A l’instar de son personnage de voyant-masseur, il nous illumine de ses révélations. Quel est l’intérêt de vivre au Québec ? D’où vient le cri des indiens ? Pourquoi parle-t-on d’annales du bac ? Comment tromper sans se faire choper ? Puisant son inspiration dans les absurdités du monde et de l’imaginaire collectif, il donne vie à une galerie de portraits déjantés, du golfeur suffisant au cow-boy cocu, derrière lesquels se cache toujours une part de vérité qui finit en maxime. Comme une morale de La Fontaine. Avec Demaison, la provocation, voire la grossièreté, est l’aboutissement d’une virtuosité des mots. Incontestablement, ses tirades sont citations. La preuve qu’on peut rire de tout, et même de ce que l’on connait déjà. Mais pas n’importe comment, ni avec n’importe qui, comme disait Desproges. Du conte pour enfants au spectacle pour prisonniers, il sait se montrer élégant derrière la crudité.

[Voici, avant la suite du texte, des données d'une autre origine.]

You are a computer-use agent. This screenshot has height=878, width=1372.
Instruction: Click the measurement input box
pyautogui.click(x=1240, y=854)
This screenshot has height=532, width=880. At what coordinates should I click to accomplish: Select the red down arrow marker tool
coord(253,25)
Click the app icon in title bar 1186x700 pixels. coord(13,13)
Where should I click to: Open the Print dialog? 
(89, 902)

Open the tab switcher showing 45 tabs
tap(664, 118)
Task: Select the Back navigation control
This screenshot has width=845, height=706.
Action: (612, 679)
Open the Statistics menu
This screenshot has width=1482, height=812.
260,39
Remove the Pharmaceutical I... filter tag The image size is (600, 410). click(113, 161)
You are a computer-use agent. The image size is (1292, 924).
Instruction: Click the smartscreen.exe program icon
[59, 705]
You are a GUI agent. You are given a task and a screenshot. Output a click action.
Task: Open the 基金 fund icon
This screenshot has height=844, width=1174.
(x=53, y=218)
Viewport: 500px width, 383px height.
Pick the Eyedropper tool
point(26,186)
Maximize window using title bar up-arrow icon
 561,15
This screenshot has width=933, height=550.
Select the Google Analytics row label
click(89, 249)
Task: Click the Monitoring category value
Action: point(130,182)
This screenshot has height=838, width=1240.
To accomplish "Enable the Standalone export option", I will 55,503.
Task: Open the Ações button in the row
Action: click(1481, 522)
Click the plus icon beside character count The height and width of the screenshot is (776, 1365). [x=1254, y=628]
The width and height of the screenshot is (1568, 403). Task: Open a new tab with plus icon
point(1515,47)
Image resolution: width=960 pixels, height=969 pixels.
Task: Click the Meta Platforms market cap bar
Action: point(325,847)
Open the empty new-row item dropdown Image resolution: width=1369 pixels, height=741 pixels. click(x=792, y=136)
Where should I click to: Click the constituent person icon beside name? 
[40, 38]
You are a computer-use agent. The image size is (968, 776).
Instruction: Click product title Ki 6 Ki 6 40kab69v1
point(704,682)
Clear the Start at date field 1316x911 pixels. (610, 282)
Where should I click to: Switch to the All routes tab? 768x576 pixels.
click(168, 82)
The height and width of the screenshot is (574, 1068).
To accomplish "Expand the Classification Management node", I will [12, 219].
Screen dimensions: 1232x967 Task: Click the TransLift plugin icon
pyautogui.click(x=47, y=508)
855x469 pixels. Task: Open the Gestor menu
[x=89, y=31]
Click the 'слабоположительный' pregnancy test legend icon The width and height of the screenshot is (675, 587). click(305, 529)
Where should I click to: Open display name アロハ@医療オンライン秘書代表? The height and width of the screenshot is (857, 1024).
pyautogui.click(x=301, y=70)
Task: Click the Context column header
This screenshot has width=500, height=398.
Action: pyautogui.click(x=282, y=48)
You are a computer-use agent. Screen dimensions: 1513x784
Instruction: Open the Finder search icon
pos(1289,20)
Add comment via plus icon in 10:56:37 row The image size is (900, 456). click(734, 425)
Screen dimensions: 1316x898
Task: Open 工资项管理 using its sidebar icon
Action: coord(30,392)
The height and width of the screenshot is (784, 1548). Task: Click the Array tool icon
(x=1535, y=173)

Pendant une heure d’évasion, l’humoriste est à la fois acteur et décor, truqueur et bruiteur, imitateur et danseur, chanteur et mime. Un homme-orchestre à lui tout seul, relevé par quelques effets de lumière et de musique bien choisis. Face à lui, un public conquis, jamais exclu de ses sketches. Tendrement séduit par ce nouveau Père Castor qui sait raconter les histoires horribles comme personne. Et ce n’est pas Bitou qui dira le contraire.